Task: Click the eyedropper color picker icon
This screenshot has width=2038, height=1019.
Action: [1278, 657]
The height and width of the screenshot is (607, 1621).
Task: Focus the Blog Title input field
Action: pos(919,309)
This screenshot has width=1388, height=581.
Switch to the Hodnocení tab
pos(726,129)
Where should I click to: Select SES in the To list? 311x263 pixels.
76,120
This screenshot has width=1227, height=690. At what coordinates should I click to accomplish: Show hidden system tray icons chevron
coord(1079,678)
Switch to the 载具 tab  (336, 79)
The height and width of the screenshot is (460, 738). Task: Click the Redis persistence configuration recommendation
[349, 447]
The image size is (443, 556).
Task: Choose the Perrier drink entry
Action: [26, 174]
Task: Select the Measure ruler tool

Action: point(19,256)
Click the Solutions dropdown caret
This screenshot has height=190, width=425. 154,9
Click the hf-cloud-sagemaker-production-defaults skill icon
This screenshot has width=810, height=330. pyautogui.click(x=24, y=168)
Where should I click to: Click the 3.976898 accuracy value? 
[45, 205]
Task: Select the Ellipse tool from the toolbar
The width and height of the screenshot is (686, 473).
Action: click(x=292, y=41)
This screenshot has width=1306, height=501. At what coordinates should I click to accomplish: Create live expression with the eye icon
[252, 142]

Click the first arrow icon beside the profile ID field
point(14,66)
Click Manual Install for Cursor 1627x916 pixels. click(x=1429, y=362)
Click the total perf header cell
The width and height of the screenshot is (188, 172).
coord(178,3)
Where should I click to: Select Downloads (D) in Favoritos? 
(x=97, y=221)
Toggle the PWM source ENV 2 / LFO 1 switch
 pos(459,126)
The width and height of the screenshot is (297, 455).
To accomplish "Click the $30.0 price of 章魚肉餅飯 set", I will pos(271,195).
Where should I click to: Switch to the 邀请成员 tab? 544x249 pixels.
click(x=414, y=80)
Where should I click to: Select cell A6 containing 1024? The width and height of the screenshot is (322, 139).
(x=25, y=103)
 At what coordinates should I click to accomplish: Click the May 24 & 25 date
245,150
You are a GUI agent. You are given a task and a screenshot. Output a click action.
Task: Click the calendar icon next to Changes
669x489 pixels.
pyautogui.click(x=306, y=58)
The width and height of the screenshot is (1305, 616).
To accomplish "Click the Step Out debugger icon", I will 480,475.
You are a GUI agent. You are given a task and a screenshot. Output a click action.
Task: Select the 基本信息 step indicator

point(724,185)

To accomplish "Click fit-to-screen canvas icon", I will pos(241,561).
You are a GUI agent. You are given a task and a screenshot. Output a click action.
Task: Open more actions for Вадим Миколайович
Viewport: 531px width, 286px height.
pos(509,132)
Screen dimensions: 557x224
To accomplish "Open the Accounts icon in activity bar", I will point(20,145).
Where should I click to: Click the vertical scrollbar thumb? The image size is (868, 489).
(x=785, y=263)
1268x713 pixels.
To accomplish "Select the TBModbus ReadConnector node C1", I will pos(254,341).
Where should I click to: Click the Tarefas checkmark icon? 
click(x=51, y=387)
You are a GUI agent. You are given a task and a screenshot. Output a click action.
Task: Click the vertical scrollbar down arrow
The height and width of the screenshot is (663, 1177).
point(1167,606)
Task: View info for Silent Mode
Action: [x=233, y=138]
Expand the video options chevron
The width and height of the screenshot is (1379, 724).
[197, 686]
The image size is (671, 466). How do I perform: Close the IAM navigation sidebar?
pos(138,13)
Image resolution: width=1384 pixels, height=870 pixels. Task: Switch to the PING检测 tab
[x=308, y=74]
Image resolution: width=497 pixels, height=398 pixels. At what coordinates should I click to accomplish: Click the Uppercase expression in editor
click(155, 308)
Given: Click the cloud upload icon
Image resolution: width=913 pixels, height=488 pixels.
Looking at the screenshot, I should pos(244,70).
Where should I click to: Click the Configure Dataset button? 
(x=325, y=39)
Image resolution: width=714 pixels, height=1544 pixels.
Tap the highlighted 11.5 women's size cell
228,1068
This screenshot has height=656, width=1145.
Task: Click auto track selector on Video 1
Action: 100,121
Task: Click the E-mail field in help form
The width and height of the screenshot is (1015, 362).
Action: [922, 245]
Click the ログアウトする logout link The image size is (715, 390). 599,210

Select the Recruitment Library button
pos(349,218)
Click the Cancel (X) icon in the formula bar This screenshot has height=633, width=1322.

◇ ◇ ◇ ◇ ◇

WORK INSTRUCTIONS =>
How many of the lines above contain the word "arrow"? Reply with the number only.

EXPECTED OUTPUT =>
2